● Document excerpt:
• • • • •

Select Committee on Environment, Food and Rural Affairs Minutes of Evidence



Memorandum submitted by the Food and Drink Federation (FDF) (A31)

 

1.  INTRODUCTION

  The Food and Drink Federation (FDF) represents the food and drink manufacturing industry, one of the two largest manufacturing sectors in the UK, employing over 530,000 people. Many more are employed in support industries. The industry's annual turnover is some £64.5 billion. It purchases some two thirds of UK agricultural produce. In 2000 UK food and drink exports totalled nearly £8.8 billion, of which almost 40 per cent went to non-EU countries.

  FDF addresses every aspect of food and drink manufacturing, from research to sourcing raw materials, processing, packaging, labelling and distribution. We promote the industry's views and work to improve understanding of its operational requirements in responding to Parliamentary, Government, EU and international consultations and through liaison with other parties.

2.  FDF RESPONSE TO INQUIRY

  Because of its remit, FDF has concentrated on the first part of the Committee's inquiry, namely its consideration of "the prospects for production subsidies and quotas, against the backdrop of world trade liberalisation and the mid-term review of the Agenda 2000 reform of the CAP", to which FDF would add EU enlargement. FDF wishes to spell out what, as the purchaser of some two thirds of UK agricultural produce, the industry looks for from UK agriculture, against this backdrop. In this instance FDF has not commented on either better stewardship of agricultural land, or on the opportunities and difficulties faced by agriculture itself, though these points will be indirectly addressed in this submission.

3.  SUMMARY OF KEY POINTS

 (i)   The importance of UK competitiveness

  The UK food and drink manufacturing industry is a major exporter: it is essential that it can continue to compete for the new markets opening up outside Europe (Section 4).

  A major challenge over the next five years will be to retain production within the UK, as companies make new regional or global investment decisions and as the UK enlarges (Section 4).

  A major factor in retaining this production will be the ability to continue to source competitively priced agricultural raw materials within the UK, or nearby in the EU (Sections 4, 5, 7).

  FDF supports equitable liberalisation of world trade (Section 6).

  When EU prices for agricultural commodities are above the world level, the industry's competitiveness is threatened. This is met in part by export restitutions/refunds (Section 6).

  FDF believes that the CAP as currently constituted does not address the longer-term needs of either the consumer or the agricultural of food manufacturing sectors (Section 6).

  Reduction of EU internal support prices for raw materials will help to achieve competitive ingredient costs for manufacturers, closer to world market levels. In turn that will mean lower food prices, to benefit the consumer, and lower export refunds, to benefit the taxpayer (Section 6).

• • • • •

● Recorded information:
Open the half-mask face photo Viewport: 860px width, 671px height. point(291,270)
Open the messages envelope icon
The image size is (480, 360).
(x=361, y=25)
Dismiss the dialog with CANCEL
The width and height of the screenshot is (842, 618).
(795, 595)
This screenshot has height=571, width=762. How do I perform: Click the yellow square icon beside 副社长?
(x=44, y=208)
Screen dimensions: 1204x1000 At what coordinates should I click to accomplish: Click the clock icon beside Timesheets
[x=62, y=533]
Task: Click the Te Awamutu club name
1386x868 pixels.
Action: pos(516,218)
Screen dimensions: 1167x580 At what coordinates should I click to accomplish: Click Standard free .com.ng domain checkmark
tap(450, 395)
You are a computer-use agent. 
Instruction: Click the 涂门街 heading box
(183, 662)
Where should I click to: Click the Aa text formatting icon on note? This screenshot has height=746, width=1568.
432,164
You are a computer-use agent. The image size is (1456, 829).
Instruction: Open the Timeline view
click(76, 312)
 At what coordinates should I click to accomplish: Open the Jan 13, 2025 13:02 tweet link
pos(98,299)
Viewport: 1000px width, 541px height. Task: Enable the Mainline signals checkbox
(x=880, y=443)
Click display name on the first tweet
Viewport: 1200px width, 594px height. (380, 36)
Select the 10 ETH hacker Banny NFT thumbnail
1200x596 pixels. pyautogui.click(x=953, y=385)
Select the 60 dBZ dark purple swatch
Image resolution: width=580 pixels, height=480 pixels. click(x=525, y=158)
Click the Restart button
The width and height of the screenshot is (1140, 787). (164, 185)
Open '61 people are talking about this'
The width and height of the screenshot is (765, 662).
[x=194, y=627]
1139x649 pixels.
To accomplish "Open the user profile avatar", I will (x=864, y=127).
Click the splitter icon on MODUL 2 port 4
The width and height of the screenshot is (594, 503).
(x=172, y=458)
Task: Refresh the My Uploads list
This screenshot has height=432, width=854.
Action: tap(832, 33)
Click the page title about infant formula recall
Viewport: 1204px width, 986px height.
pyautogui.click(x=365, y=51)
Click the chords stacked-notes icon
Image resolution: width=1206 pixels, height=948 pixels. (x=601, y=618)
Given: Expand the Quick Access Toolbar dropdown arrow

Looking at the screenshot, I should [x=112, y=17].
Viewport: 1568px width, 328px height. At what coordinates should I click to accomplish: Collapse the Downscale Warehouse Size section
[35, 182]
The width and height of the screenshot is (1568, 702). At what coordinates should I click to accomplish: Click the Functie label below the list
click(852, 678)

• • • • •

● What is asked:
A - According to the FDF memorandum, how many people does the UK food and drink manufacturing industry employ?
B - Write out the FDF memorandum between "FDF supports equitable" and "taxpayer (Section 6).", inclusive, swapping each "consumer" for "shopper".
The lines have nothing to do with the memorandum.

● Completed exercise:
A - Over 530,000 people.

B -
FDF supports equitable liberalisation of world trade (Section 6).

  When EU prices for agricultural commodities are above the world level, the industry's competitiveness is threatened. This is met in part by export restitutions/refunds (Section 6).

  FDF believes that the CAP as currently constituted does not address the longer-term needs of either the shopper or the agricultural of food manufacturing sectors (Section 6).

  Reduction of EU internal support prices for raw materials will help to achieve competitive ingredient costs for manufacturers, closer to world market levels. In turn that will mean lower food prices, to benefit the shopper, and lower export refunds, to benefit the taxpayer (Section 6).